Un fils perdu – Sacha Filipenko

Traduction du russe par Philie Arnoux et Paul Lequesne – Éditions Noir sur Blanc

Sacha Filipenko est un jeune auteur biélorusse (ou belarusse) d’expression russe qui vit aujourd’hui en exil, contraint de déménager sans cesse pour échapper aux foudres du pouvoir de son pays. Rien d’étonnant à cela : Un fils perdu est une satire politique qui dénonce avec férocité la léthargie dans laquelle est plongée la Biélorussie (qu’il ne nomme jamais) depuis l’arrivée au pouvoir de son président en 1994, c’est-à-dire depuis bientôt 30 ans (!).

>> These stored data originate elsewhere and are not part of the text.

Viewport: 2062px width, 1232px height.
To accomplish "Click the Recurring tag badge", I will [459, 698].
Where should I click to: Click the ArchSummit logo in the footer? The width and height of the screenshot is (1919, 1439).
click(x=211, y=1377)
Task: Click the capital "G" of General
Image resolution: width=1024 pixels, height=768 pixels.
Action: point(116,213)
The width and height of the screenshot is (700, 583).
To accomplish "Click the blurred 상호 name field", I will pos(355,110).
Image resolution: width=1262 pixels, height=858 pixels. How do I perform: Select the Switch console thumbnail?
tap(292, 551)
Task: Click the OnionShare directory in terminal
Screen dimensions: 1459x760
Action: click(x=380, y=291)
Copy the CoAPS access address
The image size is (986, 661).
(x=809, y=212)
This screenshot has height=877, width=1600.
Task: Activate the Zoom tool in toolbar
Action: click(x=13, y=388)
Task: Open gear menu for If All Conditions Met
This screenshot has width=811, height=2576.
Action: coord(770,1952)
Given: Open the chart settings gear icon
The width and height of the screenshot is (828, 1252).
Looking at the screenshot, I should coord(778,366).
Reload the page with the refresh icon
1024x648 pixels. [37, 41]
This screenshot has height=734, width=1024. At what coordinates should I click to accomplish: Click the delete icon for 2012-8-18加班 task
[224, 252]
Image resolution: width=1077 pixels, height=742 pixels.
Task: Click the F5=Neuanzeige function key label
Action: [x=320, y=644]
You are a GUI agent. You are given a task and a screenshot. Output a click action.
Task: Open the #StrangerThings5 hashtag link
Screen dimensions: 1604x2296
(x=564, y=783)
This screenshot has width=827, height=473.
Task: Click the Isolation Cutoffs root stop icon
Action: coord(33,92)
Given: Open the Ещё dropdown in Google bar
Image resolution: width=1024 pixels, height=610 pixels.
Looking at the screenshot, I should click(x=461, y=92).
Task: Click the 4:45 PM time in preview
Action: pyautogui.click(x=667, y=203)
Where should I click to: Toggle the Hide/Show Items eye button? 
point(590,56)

Tout commence de manière pourtant assez potache : Francysk, 16 ans, néglige ses études de violoncelle et ne pense qu’à jouer au foot dans la cour ou à retrouver sa bande de copains. Sacha Filipenko s’inspire ensuite d’une tragédie bien réelle, un mouvement de foule dans un souterrain de métro à Minsk qui a fait 54 morts et 300 blessés environ en 1999. Victime de cette abominable bousculade, Francysk tombe dans un coma qui durera 10 ans.

Cette première partie du roman est en réalité la plus longue, contrairement à ce que laisse penser le résumé de la maison d’édition. Elle est portée par l’incroyable Elvira Alexandrovna, véritable grand-mère courage qui ne perdra jamais l’espoir que Francysk se réveille. Tout le temps de son inconscience, elle parle à son petit-fils de son quotidien, de ce qui se passe dans le pays, déambule avec lui dans leur ville par la seule force de l’imagination. Et c’est ainsi que nous voyons la vie en Biélorussie à travers son regard acéré et plein d’ironie. C’est passionnant, émouvant et désespérant à la fois.

La plume de Sacha Filipenko est mordante et assez addictive. Mais il y a aussi quelques longueurs dans son récit et des références qui m’ont un peu échappé au début. Je n’ai vu que tardivement les notes de la traductrice de l’édition allemande ajoutées à la fin du roman. Celles-ci donnent d’utiles renseignements qui facilitent la compréhension et même si j’aurais apprécié de les lire plus tôt, elles étaient toujours bienvenues à la fin du roman. Mon conseil : N’hésitez pas à vous y référer en cours de lecture.

La deuxième partie d’Un fils perdu est, comme le laisse présager le titre, très désabusée. Car quand Francysk se réveille au bout d’une décennie, il doit bien constater que les rares choses qui ont changé sont loin d’être des améliorations. Va-t-il réussir à s’adapter ? L’amour sera-t-il une échappatoire ? Pour le savoir, rendez-vous dans une librairie ou une bibliothèque bien achalandée !

Image par Juuud28 de Pixabay

Dans ce roman, achevé d’écrire en 2012 et traduit en français en 2022, Sacha Filipenko rêvait de protestations massives du peuple contre le régime en place, un soulèvement qu’il imaginait être aussitôt durement réprimé. L’Histoire lui a donné raison puisqu’en 2020 et 2021, les Biélorusses ont manifesté en nombre et fait grève lors de ce qu’on a appelé « la révolution des pantoufles » ou « la révolution anti-cafard ». En vain à ce jour. La principale opposante au régime, Svetlana Tikhanovskaïa, vit d’ailleurs elle aussi toujours en exil.